Texans New Coach Is Close
How Bill O'Brien won over the Houston Texans: Tom Brady fight only helped new coach in waiting
The Houston Texans are closing in on landing the No. 1 target of their head coaching search: Penn State University coach Bill O'Brien. CultureMap was the first news outlet anywhere to report that O'Brien was the Texans' top choice to be the team's new coach back on Dec. 18.
A source close to the search tells CultureMap that Texans owner Bob McNair started leaning toward O'Brien early in the search and never let the prospect of having to possibly pay a $6.7 million buyout to Penn State to land the former Bill Belichick disciple faze him.
"McNair loves O'Brien's toughness," the source says.
Bob McNair started leaning toward O'Brien early in the search and never let the prospect of having to pay a big buyout faze him.
Now, ESPN's NFL insiders Chris Mortensen and Adam Schefter are reporting that the Texans and O'Brien are working on getting a contract done. If the deal is agreed to, McNair's move of firing Gary Kubiak with three games left in the regular season will have paid off with a highly-sought-after replacement — arguably the most impressive head coaching candidate available.
The early start — a source tells CultureMap that the Texans contacted coaches through back channels to determine who would be legitimately interested in the head job in the probability it opened up even before Kubiak was fired — gave McNair and Texans general manager Rick Smith a jump on the other teams that hoped to court O'Brien.
McNair's long desired a tougher, more mentally strong team. He cited that as a priority after the Texans blew a golden opportunity to be the AFC's No. 1 seed late in the 2012 season. That desire in no small part fueled the big money Ed Reed free agent signing last offseason.
The Texans also interviewed former Chicago Bears coach Lovie Smith and their own interim head coach Wade Phillips. They'll likely do one more interview before making their choice official. But O'Brien holds a huge edge. A toughness edge.

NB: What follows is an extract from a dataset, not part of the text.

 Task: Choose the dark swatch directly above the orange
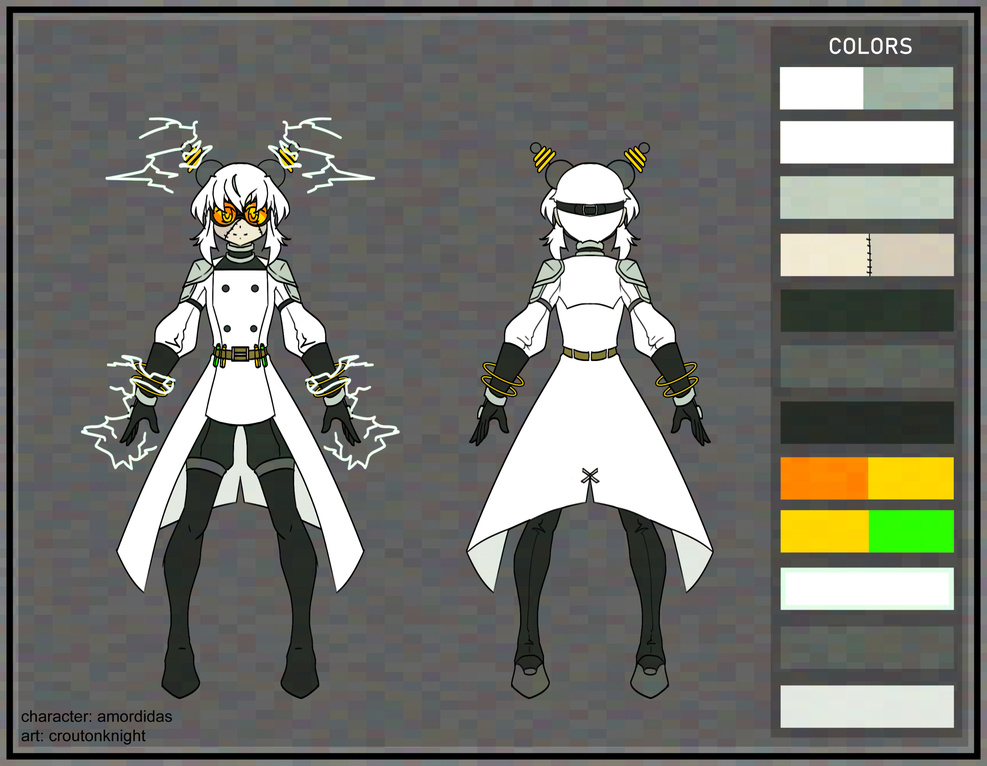pos(866,423)
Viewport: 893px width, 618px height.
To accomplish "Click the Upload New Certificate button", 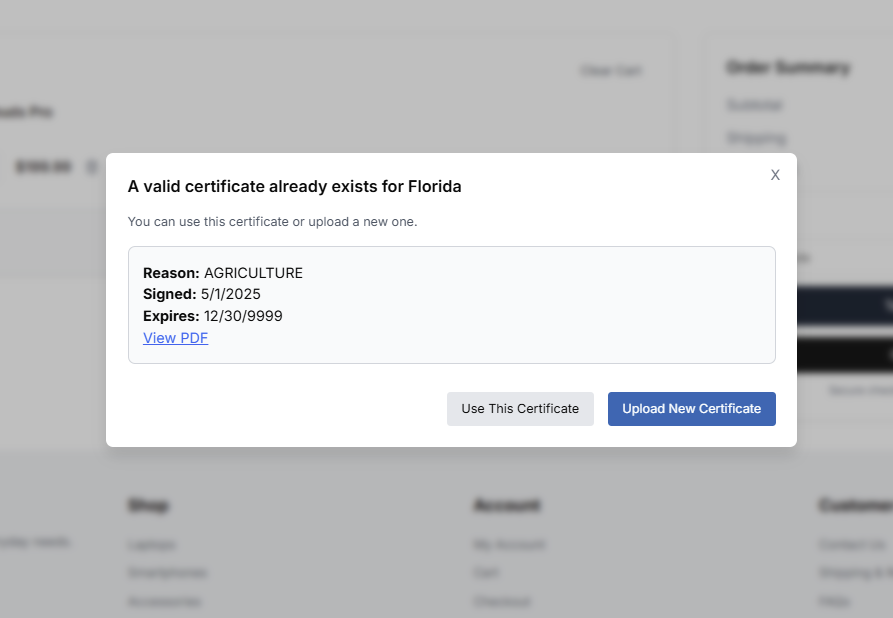I will coord(691,408).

The 44-year-old O'Brien's uncompromising intensity can be seen in the way he stood up to all-world quarterback Tom Brady in a sideline screaming match that's turned into something of a famous YouTube clip. Several coaches tried to separate O'Brien from the New England Patriots golden boy and eventually Belichick himself had to step in.
O'Brien's displayed even more guts in leading a Penn State program mired in the abyss of the unprecedented Jerry Sandusky child abuse scandal to back-to-back winning seasons.

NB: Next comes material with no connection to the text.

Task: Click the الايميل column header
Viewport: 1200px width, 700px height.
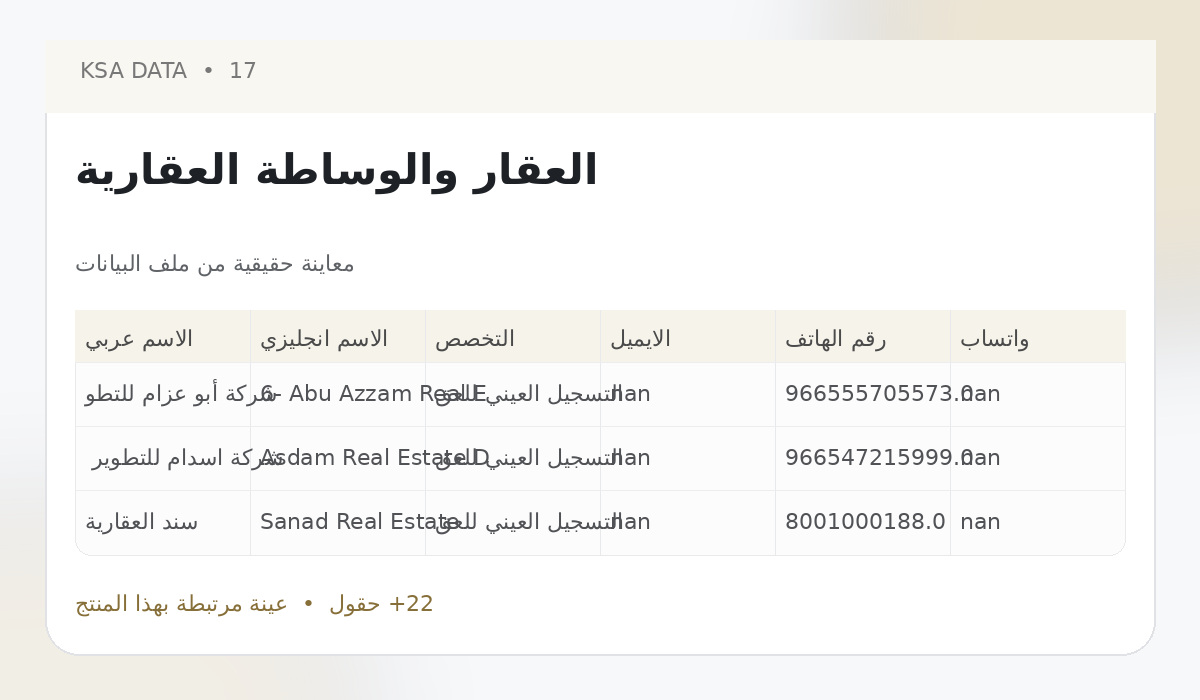Action: click(640, 339)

It's easy to see why O'Brien would want the Texans job. This 2-13 team has a superstar player on defense in J.J. Watt and two superstar weapons on offense in tailback Arian Foster and veteran receiver Andre Johnson. Not to mention the likely No. 1 overall pick in the NFL Draft. Houston is primed for a Kansas City Chiefs type turnaround.
And it looks like the Texans' No. 1 coaching target will be the man entrusted with doing it.